### Assigned task
Nothing may be added, dropped, or altered; restate the listing word for word.

### Supplied material

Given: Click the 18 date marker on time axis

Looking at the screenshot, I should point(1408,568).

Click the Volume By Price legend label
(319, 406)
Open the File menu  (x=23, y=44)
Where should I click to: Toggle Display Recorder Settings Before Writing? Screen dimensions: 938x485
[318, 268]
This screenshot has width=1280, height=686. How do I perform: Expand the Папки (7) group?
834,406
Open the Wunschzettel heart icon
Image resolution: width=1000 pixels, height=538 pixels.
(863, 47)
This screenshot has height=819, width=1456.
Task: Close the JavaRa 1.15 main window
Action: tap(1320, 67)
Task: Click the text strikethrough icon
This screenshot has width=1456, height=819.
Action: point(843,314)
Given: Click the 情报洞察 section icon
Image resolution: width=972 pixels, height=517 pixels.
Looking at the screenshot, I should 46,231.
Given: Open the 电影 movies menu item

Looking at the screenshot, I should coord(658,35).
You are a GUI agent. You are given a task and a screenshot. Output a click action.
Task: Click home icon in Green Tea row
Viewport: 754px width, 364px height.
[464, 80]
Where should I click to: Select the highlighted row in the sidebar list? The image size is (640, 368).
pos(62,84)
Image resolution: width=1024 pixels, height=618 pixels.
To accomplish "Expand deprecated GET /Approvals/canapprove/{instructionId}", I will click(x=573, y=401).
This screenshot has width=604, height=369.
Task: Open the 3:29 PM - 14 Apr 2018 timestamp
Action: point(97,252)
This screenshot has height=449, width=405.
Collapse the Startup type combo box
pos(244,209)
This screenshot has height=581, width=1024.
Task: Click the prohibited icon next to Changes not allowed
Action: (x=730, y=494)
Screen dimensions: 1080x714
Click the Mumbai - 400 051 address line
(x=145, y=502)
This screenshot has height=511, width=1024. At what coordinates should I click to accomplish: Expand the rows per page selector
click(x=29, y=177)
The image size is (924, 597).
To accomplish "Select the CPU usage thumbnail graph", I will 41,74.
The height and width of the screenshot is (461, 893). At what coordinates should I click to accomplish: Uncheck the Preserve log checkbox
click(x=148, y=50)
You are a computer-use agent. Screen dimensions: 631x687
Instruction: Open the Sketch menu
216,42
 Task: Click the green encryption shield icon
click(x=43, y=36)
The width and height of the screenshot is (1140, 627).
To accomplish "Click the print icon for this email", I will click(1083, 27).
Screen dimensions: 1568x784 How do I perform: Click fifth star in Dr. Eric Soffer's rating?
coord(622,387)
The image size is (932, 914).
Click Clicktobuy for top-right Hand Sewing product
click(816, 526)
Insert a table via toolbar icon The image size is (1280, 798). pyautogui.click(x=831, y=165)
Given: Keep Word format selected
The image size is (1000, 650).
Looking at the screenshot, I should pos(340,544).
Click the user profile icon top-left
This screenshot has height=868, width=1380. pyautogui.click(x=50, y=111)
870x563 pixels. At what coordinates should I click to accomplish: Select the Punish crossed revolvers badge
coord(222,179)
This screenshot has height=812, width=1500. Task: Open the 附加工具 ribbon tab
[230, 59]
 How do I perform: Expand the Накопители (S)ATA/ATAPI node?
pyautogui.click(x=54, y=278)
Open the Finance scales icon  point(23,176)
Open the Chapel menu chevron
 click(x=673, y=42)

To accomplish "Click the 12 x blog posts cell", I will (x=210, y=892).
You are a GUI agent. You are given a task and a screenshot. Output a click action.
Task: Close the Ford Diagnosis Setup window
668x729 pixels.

### Exercise solution
Given: Click the 18 date marker on time axis

Looking at the screenshot, I should point(1408,568).

Click the Volume By Price legend label
(319, 406)
Open the File menu  (x=23, y=44)
Where should I click to: Toggle Display Recorder Settings Before Writing? Screen dimensions: 938x485
[318, 268]
This screenshot has width=1280, height=686. How do I perform: Expand the Папки (7) group?
834,406
Open the Wunschzettel heart icon
Image resolution: width=1000 pixels, height=538 pixels.
(863, 47)
This screenshot has height=819, width=1456.
Task: Close the JavaRa 1.15 main window
Action: tap(1320, 67)
Task: Click the text strikethrough icon
This screenshot has width=1456, height=819.
Action: point(843,314)
Given: Click the 情报洞察 section icon
Image resolution: width=972 pixels, height=517 pixels.
Looking at the screenshot, I should 46,231.
Given: Open the 电影 movies menu item

Looking at the screenshot, I should coord(658,35).
You are a GUI agent. You are given a task and a screenshot. Output a click action.
Task: Click home icon in Green Tea row
Viewport: 754px width, 364px height.
[464, 80]
Where should I click to: Select the highlighted row in the sidebar list? The image size is (640, 368).
pos(62,84)
Image resolution: width=1024 pixels, height=618 pixels.
To accomplish "Expand deprecated GET /Approvals/canapprove/{instructionId}", I will click(x=573, y=401).
This screenshot has width=604, height=369.
Task: Open the 3:29 PM - 14 Apr 2018 timestamp
Action: point(97,252)
This screenshot has height=449, width=405.
Collapse the Startup type combo box
pos(244,209)
This screenshot has height=581, width=1024.
Task: Click the prohibited icon next to Changes not allowed
Action: (x=730, y=494)
Screen dimensions: 1080x714
Click the Mumbai - 400 051 address line
(x=145, y=502)
This screenshot has height=511, width=1024. At what coordinates should I click to accomplish: Expand the rows per page selector
click(x=29, y=177)
The image size is (924, 597).
To accomplish "Select the CPU usage thumbnail graph", I will 41,74.
The height and width of the screenshot is (461, 893). At what coordinates should I click to accomplish: Uncheck the Preserve log checkbox
click(x=148, y=50)
You are a computer-use agent. Screen dimensions: 631x687
Instruction: Open the Sketch menu
216,42
 Task: Click the green encryption shield icon
click(x=43, y=36)
The width and height of the screenshot is (1140, 627).
To accomplish "Click the print icon for this email", I will click(1083, 27).
Screen dimensions: 1568x784 How do I perform: Click fifth star in Dr. Eric Soffer's rating?
coord(622,387)
The image size is (932, 914).
Click Clicktobuy for top-right Hand Sewing product
click(816, 526)
Insert a table via toolbar icon The image size is (1280, 798). pyautogui.click(x=831, y=165)
Given: Keep Word format selected
The image size is (1000, 650).
Looking at the screenshot, I should pos(340,544).
Click the user profile icon top-left
This screenshot has height=868, width=1380. pyautogui.click(x=50, y=111)
870x563 pixels. At what coordinates should I click to accomplish: Select the Punish crossed revolvers badge
coord(222,179)
This screenshot has height=812, width=1500. Task: Open the 附加工具 ribbon tab
[230, 59]
 How do I perform: Expand the Накопители (S)ATA/ATAPI node?
pyautogui.click(x=54, y=278)
Open the Finance scales icon  point(23,176)
Open the Chapel menu chevron
 click(x=673, y=42)

To accomplish "Click the 12 x blog posts cell", I will (x=210, y=892).
You are a GUI agent. You are given a task and a screenshot. Output a click action.
Task: Close the Ford Diagnosis Setup window
668x729 pixels.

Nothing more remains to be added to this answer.